One of the novel’s most striking images — the protagonist stranded naked on an island facing Silicon Valley — was meant to foreground human vulnerability. Lüscher said humans are “imperfect, needy beings” who rely on technology to survive, even as it exposes their fragility. The image, he explained, reflects the paradox of dependence and exposure in a technological age.

Responding to questions on politics, Lüscher said philosophy inevitably enters fiction when social and political uncertainty deepens. However, he cautioned that “a bad philosophical novel is when philosophers simply talk to each other”. Philosophy, he argued, must shape lived experience on the page.

Reflecting on recent global shifts, Lüscher said the world has grown darker since he completed Kraft. Figures once treated as exaggerated caricatures now wield real power. “Comedy becomes difficult when reality itself becomes grotesque,” he said, pointing to the growing influence of technology-driven ideologies.

Capitalism, Silicon Valley and power

Lüscher described Silicon Valley not as a space of philosophy but of ideology. He said philosophical ideas are often selectively used to justify political and economic agendas, with capitalism remaining the dominant force. The culture of relentless confidence and self-promotion, he argued, leaves little room for doubt, reflection or ethical hesitation.

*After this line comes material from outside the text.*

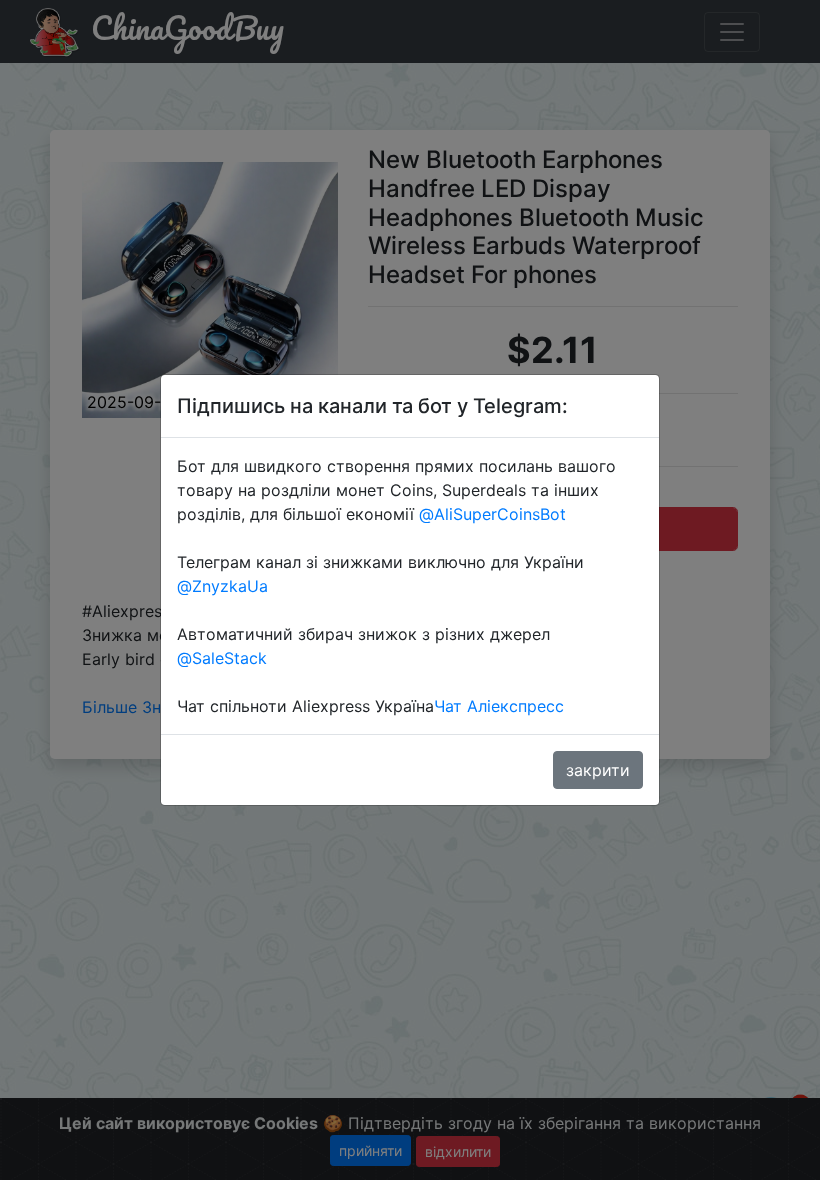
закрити (598, 770)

Irony, Lüscher said, functions both as distance and survival. “Irony allows distance from a painful world,” he said, adding that laughter remains essential even in moments of catastrophe. He also acknowledged that Kraft gently mocks a generation of male intellectuals prone to over-explanation, linking intellectual bravado to deep insecurity.

Why humanities still matter

Concluding the discussion, Lüscher warned that as artificial intelligence and corporate power expand, the role of the humanities becomes more urgent. Writers, philosophers and artists, he argued, must continue asking what it means to be human. “These answers will not come from economics or computer science alone,” he said.

The MBIFL 2026 session reinforced the festival’s commitment to critical inquiry, using satire, doubt and literature to question technological certainty and the political ideologies that increasingly shape contemporary life.